Adrianne Curry, winner of the very first Cycle of America’s Next Top Model, has been frank for quite some time about her dissatisfaction with the results of the show. While Adrianne has gone on to a rather unconventional career in reality television stardom, she has not had the fashion modeling success she expected. She recently posted on her Myspace blog that the promised Revlon campaign turned out to be just convention work…for which she hasn’t been paid. (She had since deleted the text from her blog, but not before it was widely quoted, including on iVillage’s TV Cocktail.)
Danielle Evans, winner of Cycle Six of America’s Next Top Model, is now echoing Adrianne’s sentiments. In the March issue of Elle magazine she says, “On the show, I was programmed to think that if I won, I’d wake up the next day and be an Iman or Naomi Campbell.” Her experience instead was that she wound up in the same New York City model dorms as much younger models, who nevertheless had years of experience under their belts and are so currently popular with major designers. She goes on to say that she is “so grateful for everything the show has given [her]…but it was humbling at first.”

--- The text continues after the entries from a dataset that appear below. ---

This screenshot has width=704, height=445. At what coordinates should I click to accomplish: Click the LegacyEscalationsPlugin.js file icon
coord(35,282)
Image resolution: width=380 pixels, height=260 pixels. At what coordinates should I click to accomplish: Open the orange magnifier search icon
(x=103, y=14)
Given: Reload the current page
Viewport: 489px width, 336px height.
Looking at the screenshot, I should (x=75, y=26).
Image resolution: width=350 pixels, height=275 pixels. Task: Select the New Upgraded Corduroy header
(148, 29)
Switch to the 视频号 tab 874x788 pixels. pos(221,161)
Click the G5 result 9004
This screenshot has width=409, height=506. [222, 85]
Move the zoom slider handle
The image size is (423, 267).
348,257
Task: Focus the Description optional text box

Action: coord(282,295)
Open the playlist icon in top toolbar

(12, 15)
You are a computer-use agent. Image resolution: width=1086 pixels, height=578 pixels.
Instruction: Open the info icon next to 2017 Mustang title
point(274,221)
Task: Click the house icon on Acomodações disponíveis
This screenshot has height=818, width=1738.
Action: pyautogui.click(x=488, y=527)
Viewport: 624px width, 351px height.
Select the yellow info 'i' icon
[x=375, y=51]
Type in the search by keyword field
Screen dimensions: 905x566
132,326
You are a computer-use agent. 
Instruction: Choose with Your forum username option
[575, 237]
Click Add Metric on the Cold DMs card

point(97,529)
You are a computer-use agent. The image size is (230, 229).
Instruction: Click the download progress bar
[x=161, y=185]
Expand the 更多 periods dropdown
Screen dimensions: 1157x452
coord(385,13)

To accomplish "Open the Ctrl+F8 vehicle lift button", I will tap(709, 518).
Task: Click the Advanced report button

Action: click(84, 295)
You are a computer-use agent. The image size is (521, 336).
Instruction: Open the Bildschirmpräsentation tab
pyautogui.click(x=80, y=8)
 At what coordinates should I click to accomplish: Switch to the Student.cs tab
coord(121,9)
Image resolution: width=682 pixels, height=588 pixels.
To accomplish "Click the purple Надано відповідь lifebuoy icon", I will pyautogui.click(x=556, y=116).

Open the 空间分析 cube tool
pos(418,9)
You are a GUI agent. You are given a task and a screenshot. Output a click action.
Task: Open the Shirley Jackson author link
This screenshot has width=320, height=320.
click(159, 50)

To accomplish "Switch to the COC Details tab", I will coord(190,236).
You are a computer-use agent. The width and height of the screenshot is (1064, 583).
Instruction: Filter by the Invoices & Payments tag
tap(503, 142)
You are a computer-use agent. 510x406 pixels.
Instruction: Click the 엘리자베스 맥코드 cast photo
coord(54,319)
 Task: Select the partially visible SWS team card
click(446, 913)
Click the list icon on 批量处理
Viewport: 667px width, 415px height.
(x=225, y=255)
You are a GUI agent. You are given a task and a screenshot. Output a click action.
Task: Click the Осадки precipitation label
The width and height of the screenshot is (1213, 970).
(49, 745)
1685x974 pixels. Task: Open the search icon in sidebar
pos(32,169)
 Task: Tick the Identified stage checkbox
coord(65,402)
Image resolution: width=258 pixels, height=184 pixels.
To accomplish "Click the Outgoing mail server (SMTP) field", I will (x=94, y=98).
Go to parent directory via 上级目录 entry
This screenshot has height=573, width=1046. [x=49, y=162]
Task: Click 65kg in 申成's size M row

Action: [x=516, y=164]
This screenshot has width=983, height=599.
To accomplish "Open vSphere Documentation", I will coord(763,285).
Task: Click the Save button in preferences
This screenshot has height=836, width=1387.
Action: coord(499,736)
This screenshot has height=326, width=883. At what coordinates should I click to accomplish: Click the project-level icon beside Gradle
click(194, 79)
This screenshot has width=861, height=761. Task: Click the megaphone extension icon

Both winners’ experience brings up the conflict that many fashion junkies who are also ANTM-addicts feel: do these girls – who are genuinely, breathtakingly beautiful – actually look like today’s top fashion models?
Reviewing the coverage from this past week’s Fashion Week in New York or a quick flip through any top magazine shows the discrepancy. Fashion currently favors a very young model – maybe fifteen- to eighteen-years old – and Eastern European girls continue to be in very high demand.
Can a modeling show that has recently not featured many – if any – of either actually even pretend to be relevant? And if Tyra’s goal is to change the face of fashion by championing “outsider” models, then it would seem that the criticisms leveled at the show by its own winners has a point. If she wants to claim her models, who are possibly not relevant to current trends, are the “top,” then doesn’t she have some obligation to more actively help champion them to industry heavyweights after the cameras have cut on the show?
Competition shows like American Idol prove that it is possible to find popular talent through the reality format. Whether or not Tyra can convincingly continue to call her show “America’s Next Top Model” without ever once producing a fashion equivalent to Kelly Clarkson, Clay Aiken or Carrie Underwood, remains to be seen.